Bedtime already. The day is long gone and I don’t have a clue as to where it went. The best laid plans. And in the blink of an eye the sun has set and I’m exhausted again. It was a busy day. I was booked back to back before my day had even officially begun. I realized, while missing lunch, as I was on my way to give a talk to new social workers about Judaism, how incomplete it is to have any one person represent an entire people. And while I waited in traffic my 45 minutes was ticking away. They were a group of a dozen or so: an orthodox Jew, an evangelical Christian, a Buddhist, several Protestants and one woman who said she was a not very observant Hindu. Excellent. So I told a lot of jokes, dropped the f-bomb a few times, described the beauty, power, and sanctity of a deathbed ritual, and told them not to take any one person’s word. I said, “why not ask the person you are encountering in whatever situation you find yourself in”? There is no right path to God and anyone who says there is only speaking for him or herself. I realized in that time, as I have many times over the years, why I became a chaplain and not a rabbi. I want to accompany people on their spiritual journey wherever they are for as long as they will allow me to be with them. I don’t want to teach anyone, as if I know better than they, anything about their own spiritual path. We laughed. We cried. We had way more in common than appeared at first glance.

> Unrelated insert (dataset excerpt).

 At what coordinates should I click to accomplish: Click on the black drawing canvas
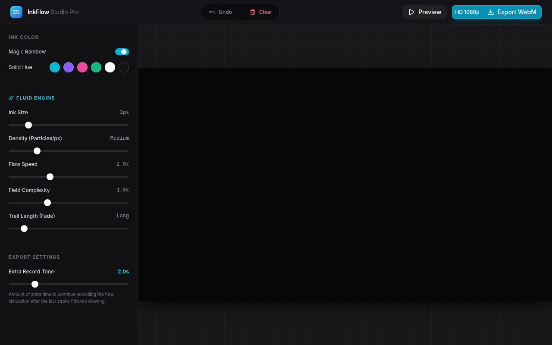click(345, 184)
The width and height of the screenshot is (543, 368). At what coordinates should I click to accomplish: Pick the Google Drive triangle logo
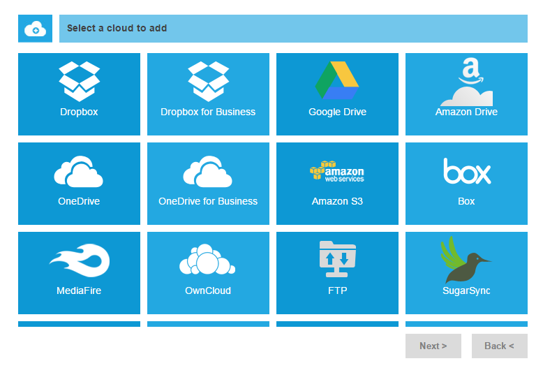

And with that smug self satisfaction I went about the rest of my day. I was 7 minutes late to just about everything after that. Which helped me to calmly step off (as opposed to what I usually do which is tumble off) my self righteous soap box in order to humbly ask for help at the eyeglass store. I’d gone to this place before, a very posh store primarily outside my budget. So when I needed new glasses recently I went to the local inexpensive store – around the corner from my house and well within my wallet range. You get what you pay for – my Grandmother always said. And she was right. Four times back and they couldn’t get the glasses right. By the last visit there I was as aggravated with the salesman as he was with me. Anyway, the woman helping me today was exceptionally kind. She said, “That sounds hard. I’m sorry you had to deal with all of that.” And with that, she offered several ways they may be able to help me and told me she’ll call in a few days.
In other news: my first Creole class is tomorrow morning. I’m both excited and nervous. Right where I should be on my first day I suppose. Shehechianu – a blessing, a commemoration, gratitude, acknowledgement. Those are the moments that so easily slip by in those blinks. Those are the ones I need to remind myself to notice.